Worshiping Together
It felt awkward and odd to be leading worship and not seeing your faces. But afterwards, when I started receiving your emails, texts and phone calls noting that you had been present in worship and sharing your stories of the way you participated, I was overwhelmed with thanksgiving. My thanksgiving is for the faithfulness of this wondrous congregation.
Over two hundred of you — and several dogs — joined us in our first online worship! I hope you will join again on Sunday. By phone or text or email tell your fellow members and neighbors to join us as well. In this perilous passage gathering together, even if it is electronically, in worship before God reorients our living so that we may walk each day in light of God rather than in darkness.

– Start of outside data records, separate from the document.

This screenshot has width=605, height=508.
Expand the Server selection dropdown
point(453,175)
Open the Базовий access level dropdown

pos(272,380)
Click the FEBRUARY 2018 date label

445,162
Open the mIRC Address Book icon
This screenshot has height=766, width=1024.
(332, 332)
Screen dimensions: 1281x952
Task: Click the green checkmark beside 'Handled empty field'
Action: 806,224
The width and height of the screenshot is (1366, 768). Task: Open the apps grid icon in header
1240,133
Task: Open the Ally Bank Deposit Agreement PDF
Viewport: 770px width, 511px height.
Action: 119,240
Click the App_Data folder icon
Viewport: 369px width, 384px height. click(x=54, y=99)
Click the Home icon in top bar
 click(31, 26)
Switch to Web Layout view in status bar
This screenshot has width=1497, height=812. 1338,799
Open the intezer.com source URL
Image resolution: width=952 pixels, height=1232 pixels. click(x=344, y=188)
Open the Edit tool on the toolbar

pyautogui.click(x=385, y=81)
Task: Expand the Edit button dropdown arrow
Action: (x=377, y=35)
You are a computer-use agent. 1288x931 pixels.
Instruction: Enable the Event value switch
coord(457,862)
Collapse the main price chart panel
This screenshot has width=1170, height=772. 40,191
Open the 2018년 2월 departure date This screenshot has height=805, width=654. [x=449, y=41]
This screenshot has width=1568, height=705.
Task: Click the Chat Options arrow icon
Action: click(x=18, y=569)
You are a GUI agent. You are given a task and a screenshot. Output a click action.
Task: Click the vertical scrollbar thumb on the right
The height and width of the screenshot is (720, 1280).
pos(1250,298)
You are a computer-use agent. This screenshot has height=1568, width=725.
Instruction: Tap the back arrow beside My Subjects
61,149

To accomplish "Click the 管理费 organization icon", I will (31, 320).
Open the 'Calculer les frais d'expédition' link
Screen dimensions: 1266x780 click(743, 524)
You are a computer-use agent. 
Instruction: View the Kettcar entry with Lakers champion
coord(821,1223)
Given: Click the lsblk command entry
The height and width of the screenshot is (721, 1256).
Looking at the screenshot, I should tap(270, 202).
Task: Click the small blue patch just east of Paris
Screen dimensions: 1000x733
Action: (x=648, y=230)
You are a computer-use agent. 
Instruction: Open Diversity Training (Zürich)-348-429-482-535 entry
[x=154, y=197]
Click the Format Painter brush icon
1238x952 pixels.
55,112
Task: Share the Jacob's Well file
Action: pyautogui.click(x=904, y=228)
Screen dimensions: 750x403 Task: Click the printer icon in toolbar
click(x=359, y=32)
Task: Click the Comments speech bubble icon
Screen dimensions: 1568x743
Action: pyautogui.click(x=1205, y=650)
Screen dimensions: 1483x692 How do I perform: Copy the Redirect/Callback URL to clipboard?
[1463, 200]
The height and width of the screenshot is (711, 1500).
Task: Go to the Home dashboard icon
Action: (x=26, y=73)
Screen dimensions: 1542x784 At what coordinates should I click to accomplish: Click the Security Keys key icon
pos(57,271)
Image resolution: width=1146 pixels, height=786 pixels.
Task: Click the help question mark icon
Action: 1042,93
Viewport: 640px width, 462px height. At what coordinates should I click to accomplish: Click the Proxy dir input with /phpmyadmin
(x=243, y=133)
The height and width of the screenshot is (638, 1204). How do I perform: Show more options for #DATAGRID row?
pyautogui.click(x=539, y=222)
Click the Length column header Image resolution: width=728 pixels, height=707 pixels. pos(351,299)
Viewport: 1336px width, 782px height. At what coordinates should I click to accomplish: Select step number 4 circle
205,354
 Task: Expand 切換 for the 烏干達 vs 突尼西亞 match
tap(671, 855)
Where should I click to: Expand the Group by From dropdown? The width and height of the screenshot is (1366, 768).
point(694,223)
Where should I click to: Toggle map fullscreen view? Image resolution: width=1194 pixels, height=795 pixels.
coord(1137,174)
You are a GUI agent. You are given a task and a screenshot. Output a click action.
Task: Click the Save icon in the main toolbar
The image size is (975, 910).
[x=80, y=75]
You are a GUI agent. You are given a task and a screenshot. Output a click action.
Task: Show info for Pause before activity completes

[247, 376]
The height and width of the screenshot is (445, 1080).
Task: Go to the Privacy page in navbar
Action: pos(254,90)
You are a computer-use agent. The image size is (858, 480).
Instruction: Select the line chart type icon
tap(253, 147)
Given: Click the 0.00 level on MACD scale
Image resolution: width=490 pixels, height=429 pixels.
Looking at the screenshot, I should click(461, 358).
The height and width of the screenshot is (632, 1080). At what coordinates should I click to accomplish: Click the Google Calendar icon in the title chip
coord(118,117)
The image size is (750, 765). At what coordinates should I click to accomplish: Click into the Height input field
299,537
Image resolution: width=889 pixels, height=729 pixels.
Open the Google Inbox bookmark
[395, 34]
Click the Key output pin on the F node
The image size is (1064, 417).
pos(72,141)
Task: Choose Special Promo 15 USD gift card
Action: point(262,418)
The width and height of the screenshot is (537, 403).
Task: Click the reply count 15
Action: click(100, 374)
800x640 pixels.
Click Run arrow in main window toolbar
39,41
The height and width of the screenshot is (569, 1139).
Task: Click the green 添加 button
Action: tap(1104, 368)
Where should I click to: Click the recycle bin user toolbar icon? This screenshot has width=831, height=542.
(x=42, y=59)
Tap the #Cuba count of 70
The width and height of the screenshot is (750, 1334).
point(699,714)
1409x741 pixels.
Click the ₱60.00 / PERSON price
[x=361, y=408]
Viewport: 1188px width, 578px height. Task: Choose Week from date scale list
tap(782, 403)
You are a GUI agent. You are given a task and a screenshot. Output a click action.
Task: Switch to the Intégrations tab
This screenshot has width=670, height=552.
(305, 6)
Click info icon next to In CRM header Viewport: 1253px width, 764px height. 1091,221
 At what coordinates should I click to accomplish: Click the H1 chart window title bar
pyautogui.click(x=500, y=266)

One of the best things that happens in worship is that we sing. We sing of the joys and the sorrows in our hearts and offer them up to God. We sing praises to God. And we sing out prayers seeking God’s presence and help in the troubles we face.
Martin Rinkart was a Lutheran pastor in Eilenburg, Germany during the Thirty Years’ War and in the midst of a terrible epidemic. In the midst of those frightening days the music of worship sustained him. In that time he wrote a hymn to be used as a family prayer at meal time. It goes like this:
Now thank we all our God with heart and hands and voices,
who wondrous things hath done, in whom this world rejoices;
who, from our mothers’ arms hath blessed us on our way
with countless gifts of love, and still is ours today.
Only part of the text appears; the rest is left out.